The problem, I think, is that there are a lot of voices out there that actually want to do away with student input on teaching altogether. To them, the fact that bias can be corrected is irrelevant. The fact that you can ask way better questions about teaching than are currently being asked, or that you can use questionnaires to focus more on the learning experience than on the instructor, is irrelevant. To them, any student evaluation is just a “satisfaction survey” and what do students know anyway?
Now, there are good ways to evaluate teaching without surveys. Nobel-prize winning physicist Carl Weiman (formerly – if briefly – of UBC) has suggested evaluating professors based on a self-compiled inventory of their (hopefully evidence-informed) teaching practices. Institutions can make greater use of peer assessment of teaching, either formative or summative, although this requires a fair bit of work to train and standardize assessors (people sometimes forget that one argument in favour of student evaluations is that they place almost no work burden on professors, whereas the alternatives all do – be careful of what you wish for).
But I personally think it is untenable that student voices be ignored completely. Students spend half their lives in class rooms. They know good teaching when they see it.

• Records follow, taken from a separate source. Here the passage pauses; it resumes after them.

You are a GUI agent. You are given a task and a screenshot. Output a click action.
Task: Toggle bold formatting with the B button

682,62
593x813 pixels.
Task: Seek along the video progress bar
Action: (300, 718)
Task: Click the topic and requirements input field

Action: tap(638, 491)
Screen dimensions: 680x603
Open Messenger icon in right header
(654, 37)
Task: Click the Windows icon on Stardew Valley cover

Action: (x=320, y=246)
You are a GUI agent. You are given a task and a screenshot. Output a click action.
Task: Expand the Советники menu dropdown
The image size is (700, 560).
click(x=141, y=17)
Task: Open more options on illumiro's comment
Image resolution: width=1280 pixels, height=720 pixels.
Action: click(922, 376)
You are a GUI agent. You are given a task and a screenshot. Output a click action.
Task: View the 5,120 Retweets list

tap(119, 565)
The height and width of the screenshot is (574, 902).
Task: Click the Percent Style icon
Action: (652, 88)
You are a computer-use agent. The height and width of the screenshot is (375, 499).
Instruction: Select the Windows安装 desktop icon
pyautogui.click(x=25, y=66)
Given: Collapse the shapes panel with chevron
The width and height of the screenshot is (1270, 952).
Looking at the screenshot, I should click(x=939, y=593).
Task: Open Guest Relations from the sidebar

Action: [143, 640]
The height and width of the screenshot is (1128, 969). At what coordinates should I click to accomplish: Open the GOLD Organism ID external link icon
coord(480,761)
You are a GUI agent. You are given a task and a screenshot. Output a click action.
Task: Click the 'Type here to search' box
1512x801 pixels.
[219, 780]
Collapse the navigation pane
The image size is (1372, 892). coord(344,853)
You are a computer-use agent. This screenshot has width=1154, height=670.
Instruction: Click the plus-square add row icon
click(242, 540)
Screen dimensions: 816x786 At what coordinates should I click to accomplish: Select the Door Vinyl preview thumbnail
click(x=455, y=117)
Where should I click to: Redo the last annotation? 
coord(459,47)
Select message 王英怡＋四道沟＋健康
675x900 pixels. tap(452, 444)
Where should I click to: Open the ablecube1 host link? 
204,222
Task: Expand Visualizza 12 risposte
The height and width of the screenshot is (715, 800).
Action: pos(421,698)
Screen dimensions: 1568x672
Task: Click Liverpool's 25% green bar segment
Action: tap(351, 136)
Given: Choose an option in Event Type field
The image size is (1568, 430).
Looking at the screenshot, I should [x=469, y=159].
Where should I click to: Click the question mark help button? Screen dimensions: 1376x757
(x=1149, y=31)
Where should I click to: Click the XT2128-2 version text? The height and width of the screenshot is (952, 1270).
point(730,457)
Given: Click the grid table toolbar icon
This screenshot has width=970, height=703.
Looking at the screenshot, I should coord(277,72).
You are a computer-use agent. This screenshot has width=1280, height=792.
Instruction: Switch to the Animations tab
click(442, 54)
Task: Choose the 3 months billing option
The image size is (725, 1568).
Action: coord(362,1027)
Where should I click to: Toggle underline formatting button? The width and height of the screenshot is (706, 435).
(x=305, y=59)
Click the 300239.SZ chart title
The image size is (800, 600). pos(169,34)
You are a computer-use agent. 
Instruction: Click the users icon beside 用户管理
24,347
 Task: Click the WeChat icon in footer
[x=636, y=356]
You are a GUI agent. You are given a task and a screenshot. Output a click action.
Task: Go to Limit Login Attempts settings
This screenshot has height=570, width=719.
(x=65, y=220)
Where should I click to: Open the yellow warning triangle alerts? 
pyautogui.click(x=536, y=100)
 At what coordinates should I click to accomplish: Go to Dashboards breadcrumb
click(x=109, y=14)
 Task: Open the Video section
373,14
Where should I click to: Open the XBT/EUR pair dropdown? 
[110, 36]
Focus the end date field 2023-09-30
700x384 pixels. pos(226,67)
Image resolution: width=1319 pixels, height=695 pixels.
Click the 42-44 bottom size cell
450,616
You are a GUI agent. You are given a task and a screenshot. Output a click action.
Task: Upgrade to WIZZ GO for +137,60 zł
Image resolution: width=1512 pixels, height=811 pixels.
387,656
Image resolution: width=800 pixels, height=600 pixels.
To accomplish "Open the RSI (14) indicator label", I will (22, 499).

They may have a whole bunch of implicit biases which they transfer to their assessment, but the idea that their input is worthless, that they are simply too ignorant to give valuable feedback – which is what a lot of the dismissals of their value amount to – is, frankly, arrogant snobbery. Anyone pushing that line is probably less against the concept of student teaching evaluation than he/she is against the concept of evaluation tout court.
(Don’t dismiss this point. The Ontario Confederation of University Faculty Associations has been very vocal in its campaign against teaching evaluations in the last few years, yet not once to my knowledge has it suggested an alternative. I get the problems with the current system, but if you’re not putting forward alternatives, you’re not arguing for better accountability, you’re arguing for less accountability).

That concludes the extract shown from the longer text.